The weather was a factor and if it had been warmer and windless I suspect we would have lingered longer, but even in that, there was something positive. The wind was literally howling so all the many flags the Patriot Guard stood by and displayed flew straight out and glowed with color. In the pavilion, it seemed as though we all huddled closer as a family and I enjoyed hugs from family that I haven’t received in years.I have always imagined Dad’s funeral as military and I am happy we honored Dad in this way.
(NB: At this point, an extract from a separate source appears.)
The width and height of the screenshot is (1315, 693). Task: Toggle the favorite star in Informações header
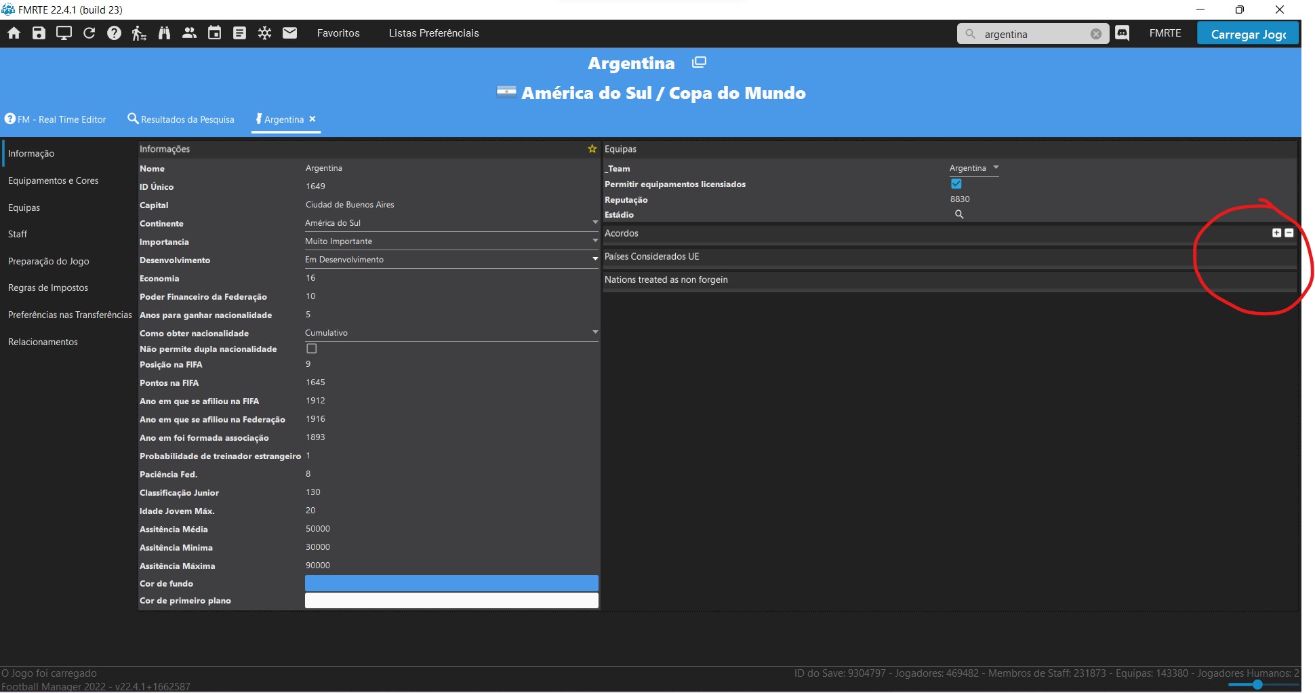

The Airmen in the Honor Guard were so young. I noticed one of them had his uniform pants badly hemmed and too short and I had to laugh thinking what Dad would have said to that young man. Their hands shook from the cold as they folded the flag in front of us and I felt compassion and gratitude. I wasn’t sure if they would fire rounds, but they did fire three rounds. I am never prepared when I hear taps no matter how many times I hear it played. It was perfectly played and beautiful. The musician in my daughter came out as she pronounced the pitch perfect. The fact that the wind was blowing and we were in the countryside made the song even more haunting and it gripped my heart. It was the only time I thought I would lose it, but my daughter and cousin wrapped their arms around me and their love and warmth held me together. I have seen the presentation of the flag to grieving families on television and wondered how that must feel. It was such an honor to have the flag laid gently into my arms and to hear the words quietly spoken, “On behalf of the President of the United States and a grateful nation….” What surprised me were the three shell casings that were presented too. Each represents something and I can only remember two; honor and service. Maybe you know what the third one is… I have tucked the shells into the flag and have lovingly placed in a case that sits proudly atop the armoire in my living room where I see it daily.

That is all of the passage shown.